STORIES

How Kodak Ads Captured the Changing Indian Family

Khushmi MehtaKhushmi Mehta

Research Editor

Khushmi (she/her) holds a bachelor’s in Visual and Critical Studies from the School of the Art Institute of Chicago and is currently pursuing a PhD in Art History from the Graduate Center, CUNY. Her research interests include issues of decolonisation, archive formations and art historical pedagogy. Khushmi’s roles at the MAP Academy include editing research and scripts for the MAP Academy’s Online Courses. She is currently based in New York City.

What can the changing trajectory of Kodak advertisements over the years tell us about Indian middle-class families and their patterns of consumption after independence?

The advertisement “Kodak Pictures Tell the Story” published in The Times of India on 26 January 1925 shows a simple black and white line drawing depicting two women holding cameras, engaged in conversation.
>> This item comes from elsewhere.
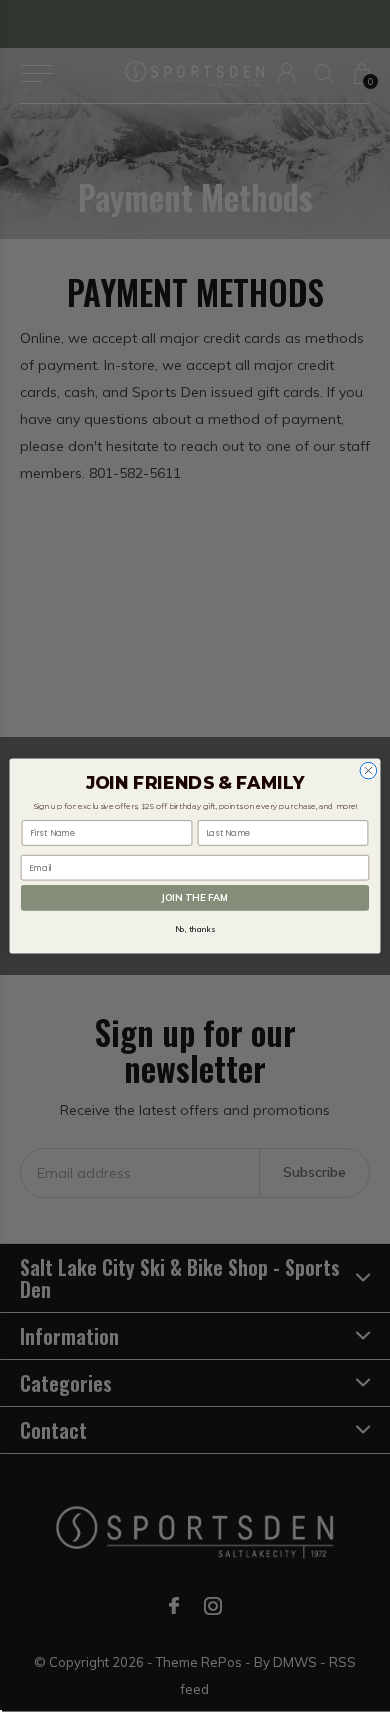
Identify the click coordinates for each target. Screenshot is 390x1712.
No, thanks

In the background, a turbaned man sits cross-legged smoking a hookah. The caption reveals that the women – as well as the target viewers of the advertisement – are not Indians but rather tourists or the wives of colonial officials temporarily based in India. The images seem to be compelling the travellers to purchase a Kodak camera to capture the “glorious scenes” and “interesting sights” they encounter during their journeys across India. 

Other images from this campaign also incorporated the trope of a European tourist enjoying the subcontinent’s landscapes and encountering figures like craftsmen or Indian women carrying clay pots. As scholar Jennifer Orpana explains, these advertisements “presented Indians as exoticized or essentialized tropes intended to delight Western viewers, highlight differences, mask racial tensions, and naturalize colonial power and presence in India.”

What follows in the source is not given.